The provided Python code is used to initialize a Selenium WebDriver for Google Chrome. Selenium WebDriver is a tool for automating web browser interaction, and it's often used for testing web applications or for web scraping.

The `init_webdriver` function is defined to initialize and return a Selenium WebDriver for Google Chrome. Inside the function, an instance of `webdriver.ChromeOptions` is created. This is used to specify options for the WebDriver. Three options are added using the `add_argument` method: `'--headless'`, `'--no-sandbox'`, and `'--disable-dev-shm-usage'`. 

- The `'--headless'` option makes the browser run in the background, which is useful if you don't need to see the browser UI. 
- The `'--no-sandbox'` and `'--disable-dev-shm-usage'` options are used to solve some issues that can occur when running the WebDriver in certain environments.

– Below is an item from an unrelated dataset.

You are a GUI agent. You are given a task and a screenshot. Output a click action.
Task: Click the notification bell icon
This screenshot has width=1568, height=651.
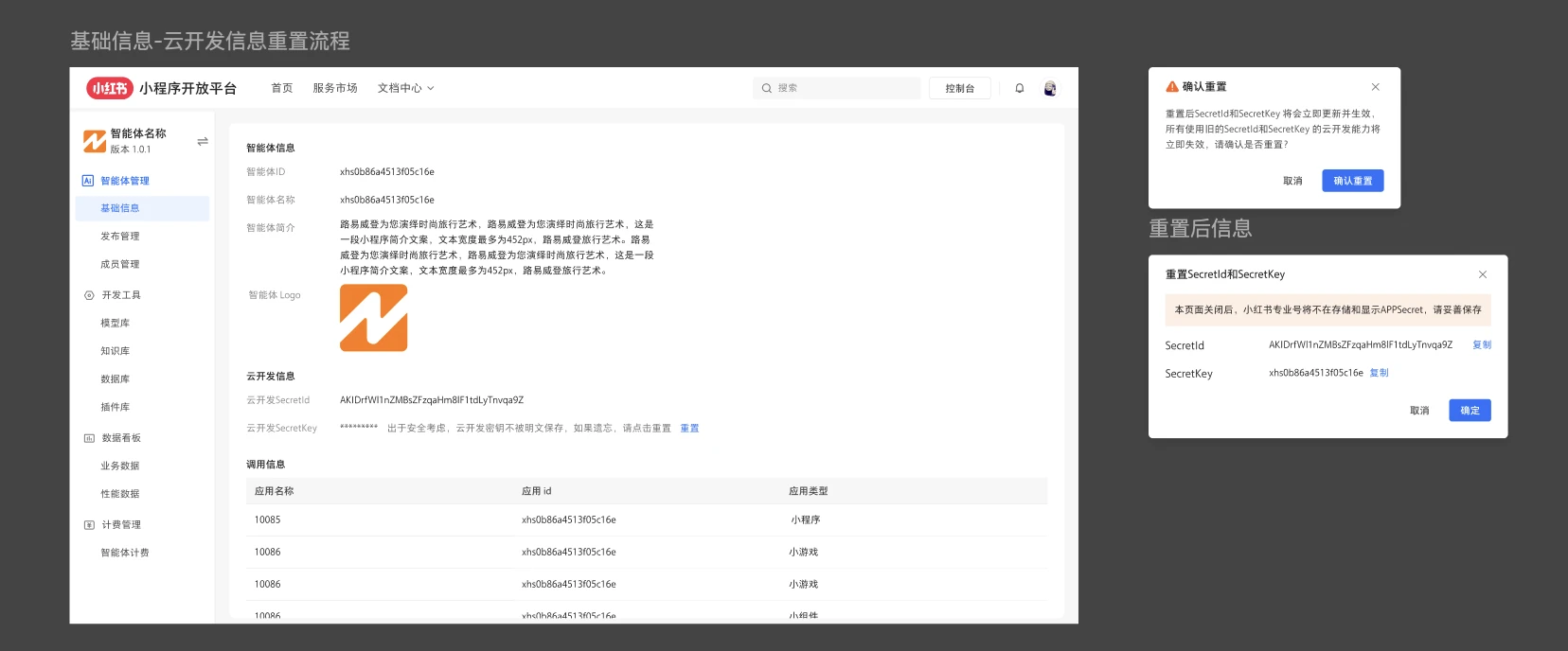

Finally, an instance of `webdriver.Chrome` is created with the ChromeDriverManager and options, and it's returned by the function. This instance can be used to interact with the web browser.

In [1]:
from selenium import webdriver
from selenium.webdriver.common.keys import Keys
from selenium.webdriver.common.by import By
from selenium.webdriver.support.ui import WebDriverWait
from selenium.webdriver.support import expected_conditions as EC
from webdriver_manager.chrome import ChromeDriverManager
from bs4 import BeautifulSoup
import time

def init_webdriver():
    """
    Initializes and returns a Selenium WebDriver.
    """
    # Setting up Chrome WebDriver
    options = webdriver.ChromeOptions()
    options.add_argument('--headless')  # Run in background (no GUI)
    options.add_argument('--no-sandbox')
    options.add_argument('--disable-dev-shm-usage')
    driver = webdriver.Chrome(ChromeDriverManager().install(), options=options)
    return driver




The provided Python code defines a class `PageNavigator` for navigating and interacting with a webpage using Selenium WebDriver. The class has several methods for different types of interactions.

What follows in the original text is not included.